Document section
-- Opening Marker --

Are you washing your hands?  Don’t worry, reading my blog is perfectly safe.  I wore a mask when I wrote it.  Do you realize it’s been four years since we began wearing masks and bumping fists and scavenging for rolls of toilet paper like they were tickets to a Taylor Swift concert?  Four years!  I remember back then sending flowers to a friend of mine for her birthday.  She responded with a nasty note:

 

Now flowers are fine, I suppose

But I don’t want them now, Heaven knows

Just bring some bath tissue

I’ll hug you and kiss you

Cause I can’t wipe my ass with a rose.

 

See, I knew I could make you smile.  I know what tickles you – dirty words and smut.  You’re my kind of people.

 

Before we left for Florida, I had a lunch date.  I’m very popular.  This lunch was with a young woman, late 40s, who used to work for me.  My wife advised me against it.  I said, “Why, do you think someone might see us and think I was having a little fling-ding with a young woman?”  No, you fool, she replied.  No-one would ever think you could attract a woman in her 40s unless you were sitting on the last case of toilet-paper in the county.  I am afraid, however, that she might accuse you of sexual harassment or something.  “Seriously?” I replied.  “At Pasta House?  What am I going to do, spank her with the spaghetti?”

-- Closing Marker --

List of tasks
1 - Reproduce the part of the blog post from "But I don’t" up to and including "kind of people.".
2 - Decide whether each statement agrees with the blog post, answering yes or no and quoting the deciding words. (a) The lunch was with a woman in her late 40s who once worked for the writer. (b) The lunch took place after the writer left for Florida. (c) The writer's wife encouraged the lunch.
The lines after this point are separate material, apart from the blog post.

Record extracts
-- Opening Marker --

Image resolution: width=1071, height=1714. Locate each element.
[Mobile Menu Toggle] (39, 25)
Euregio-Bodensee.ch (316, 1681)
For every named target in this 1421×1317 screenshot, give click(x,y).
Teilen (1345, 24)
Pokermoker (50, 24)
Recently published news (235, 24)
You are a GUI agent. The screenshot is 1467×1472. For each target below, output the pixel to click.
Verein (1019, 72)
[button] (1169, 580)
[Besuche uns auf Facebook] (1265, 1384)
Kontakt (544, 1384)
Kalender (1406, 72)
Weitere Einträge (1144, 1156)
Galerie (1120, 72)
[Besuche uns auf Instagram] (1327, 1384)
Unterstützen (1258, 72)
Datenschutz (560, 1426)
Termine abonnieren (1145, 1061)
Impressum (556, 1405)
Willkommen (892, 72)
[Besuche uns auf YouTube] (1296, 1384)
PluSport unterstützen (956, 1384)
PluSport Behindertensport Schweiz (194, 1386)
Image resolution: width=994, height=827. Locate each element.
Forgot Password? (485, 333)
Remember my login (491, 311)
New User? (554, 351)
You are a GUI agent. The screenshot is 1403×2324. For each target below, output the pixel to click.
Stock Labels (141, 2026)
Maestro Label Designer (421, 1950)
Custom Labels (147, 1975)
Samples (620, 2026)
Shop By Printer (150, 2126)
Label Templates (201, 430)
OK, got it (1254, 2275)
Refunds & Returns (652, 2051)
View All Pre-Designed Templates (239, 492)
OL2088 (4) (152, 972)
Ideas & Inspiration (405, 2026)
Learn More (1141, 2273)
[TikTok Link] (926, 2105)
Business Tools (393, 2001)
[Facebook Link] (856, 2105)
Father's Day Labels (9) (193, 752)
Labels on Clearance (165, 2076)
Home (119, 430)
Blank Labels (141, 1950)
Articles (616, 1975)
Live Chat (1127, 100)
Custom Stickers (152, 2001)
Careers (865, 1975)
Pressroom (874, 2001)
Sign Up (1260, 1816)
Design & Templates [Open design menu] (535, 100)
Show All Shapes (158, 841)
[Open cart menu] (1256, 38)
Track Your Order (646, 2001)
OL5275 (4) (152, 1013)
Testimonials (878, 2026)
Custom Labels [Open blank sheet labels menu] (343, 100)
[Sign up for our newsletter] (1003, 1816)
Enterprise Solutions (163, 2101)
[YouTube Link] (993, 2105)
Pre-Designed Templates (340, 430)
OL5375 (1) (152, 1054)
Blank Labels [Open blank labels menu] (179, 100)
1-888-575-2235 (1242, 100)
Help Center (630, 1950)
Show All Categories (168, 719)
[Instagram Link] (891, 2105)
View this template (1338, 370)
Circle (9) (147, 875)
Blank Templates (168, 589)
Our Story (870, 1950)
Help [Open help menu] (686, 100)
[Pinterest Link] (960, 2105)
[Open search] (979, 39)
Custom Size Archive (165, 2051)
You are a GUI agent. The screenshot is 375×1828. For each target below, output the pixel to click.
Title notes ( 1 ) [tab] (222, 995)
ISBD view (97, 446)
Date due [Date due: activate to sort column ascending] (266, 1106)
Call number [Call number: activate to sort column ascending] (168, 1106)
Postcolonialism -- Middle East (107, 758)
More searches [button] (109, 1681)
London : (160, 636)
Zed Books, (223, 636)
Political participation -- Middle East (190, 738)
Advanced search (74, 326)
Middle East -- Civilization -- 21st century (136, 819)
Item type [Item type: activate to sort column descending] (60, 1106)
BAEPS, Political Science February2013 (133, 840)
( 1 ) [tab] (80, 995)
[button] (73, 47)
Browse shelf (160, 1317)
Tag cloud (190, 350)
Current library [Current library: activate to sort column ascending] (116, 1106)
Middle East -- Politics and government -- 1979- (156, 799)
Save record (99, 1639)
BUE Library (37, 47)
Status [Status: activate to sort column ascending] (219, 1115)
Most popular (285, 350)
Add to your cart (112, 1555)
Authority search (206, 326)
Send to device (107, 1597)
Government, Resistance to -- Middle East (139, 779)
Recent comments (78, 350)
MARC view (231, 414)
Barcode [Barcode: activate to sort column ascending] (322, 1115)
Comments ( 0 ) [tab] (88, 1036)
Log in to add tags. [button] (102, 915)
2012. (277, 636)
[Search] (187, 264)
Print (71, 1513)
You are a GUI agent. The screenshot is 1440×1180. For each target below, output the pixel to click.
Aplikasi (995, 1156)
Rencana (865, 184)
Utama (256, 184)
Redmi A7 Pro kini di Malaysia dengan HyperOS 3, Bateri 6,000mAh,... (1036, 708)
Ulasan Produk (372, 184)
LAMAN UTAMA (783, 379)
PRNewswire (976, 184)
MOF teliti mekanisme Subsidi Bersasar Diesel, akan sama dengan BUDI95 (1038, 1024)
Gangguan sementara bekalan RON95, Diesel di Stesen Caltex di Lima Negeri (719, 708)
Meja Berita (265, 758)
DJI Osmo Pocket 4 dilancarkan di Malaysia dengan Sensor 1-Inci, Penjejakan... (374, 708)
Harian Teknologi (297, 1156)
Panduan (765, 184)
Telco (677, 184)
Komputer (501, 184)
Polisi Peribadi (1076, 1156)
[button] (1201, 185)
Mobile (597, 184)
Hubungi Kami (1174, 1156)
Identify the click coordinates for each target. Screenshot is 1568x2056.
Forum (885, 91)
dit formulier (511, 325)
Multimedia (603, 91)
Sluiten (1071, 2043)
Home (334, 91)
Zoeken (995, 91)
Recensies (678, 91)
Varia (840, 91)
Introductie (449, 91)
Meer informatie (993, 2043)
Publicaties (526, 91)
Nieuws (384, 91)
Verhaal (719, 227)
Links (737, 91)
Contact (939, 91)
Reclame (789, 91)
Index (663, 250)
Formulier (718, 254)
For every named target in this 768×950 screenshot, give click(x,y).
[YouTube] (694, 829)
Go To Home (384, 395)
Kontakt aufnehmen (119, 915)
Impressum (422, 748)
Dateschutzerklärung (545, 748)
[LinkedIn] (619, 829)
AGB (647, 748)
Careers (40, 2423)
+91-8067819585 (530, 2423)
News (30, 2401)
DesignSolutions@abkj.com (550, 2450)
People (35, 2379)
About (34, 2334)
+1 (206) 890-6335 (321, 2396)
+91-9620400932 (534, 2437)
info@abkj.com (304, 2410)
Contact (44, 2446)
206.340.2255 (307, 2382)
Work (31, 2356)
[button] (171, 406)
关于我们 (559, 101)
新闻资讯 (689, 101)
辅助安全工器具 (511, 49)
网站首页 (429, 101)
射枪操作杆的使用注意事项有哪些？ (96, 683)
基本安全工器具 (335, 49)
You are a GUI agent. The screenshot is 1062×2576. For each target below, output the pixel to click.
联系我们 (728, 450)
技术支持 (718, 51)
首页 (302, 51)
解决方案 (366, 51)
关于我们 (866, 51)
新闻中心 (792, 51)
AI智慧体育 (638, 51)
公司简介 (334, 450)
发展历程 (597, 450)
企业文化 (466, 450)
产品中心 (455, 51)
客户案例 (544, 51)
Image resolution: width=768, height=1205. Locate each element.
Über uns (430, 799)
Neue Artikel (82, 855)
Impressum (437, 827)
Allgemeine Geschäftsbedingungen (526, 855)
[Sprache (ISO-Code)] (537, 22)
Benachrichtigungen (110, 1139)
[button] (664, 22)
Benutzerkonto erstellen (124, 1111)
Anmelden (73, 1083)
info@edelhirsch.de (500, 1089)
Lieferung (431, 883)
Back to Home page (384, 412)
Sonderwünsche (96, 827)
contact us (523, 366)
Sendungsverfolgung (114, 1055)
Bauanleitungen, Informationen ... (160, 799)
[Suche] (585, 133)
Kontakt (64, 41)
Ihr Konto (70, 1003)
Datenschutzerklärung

-- Closing Marker --

Responses by task
1 -
But I don’t want them now, Heaven knows

Just bring some bath tissue

I’ll hug you and kiss you

Cause I can’t wipe my ass with a rose.

 

See, I knew I could make you smile.  I know what tickles you – dirty words and smut.  You’re my kind of people.

2 -
(a) Yes: "This lunch was with a young woman, late 40s, who used to work for me."
(b) No: "Before we left for Florida, I had a lunch date."
(c) No: "My wife advised me against it."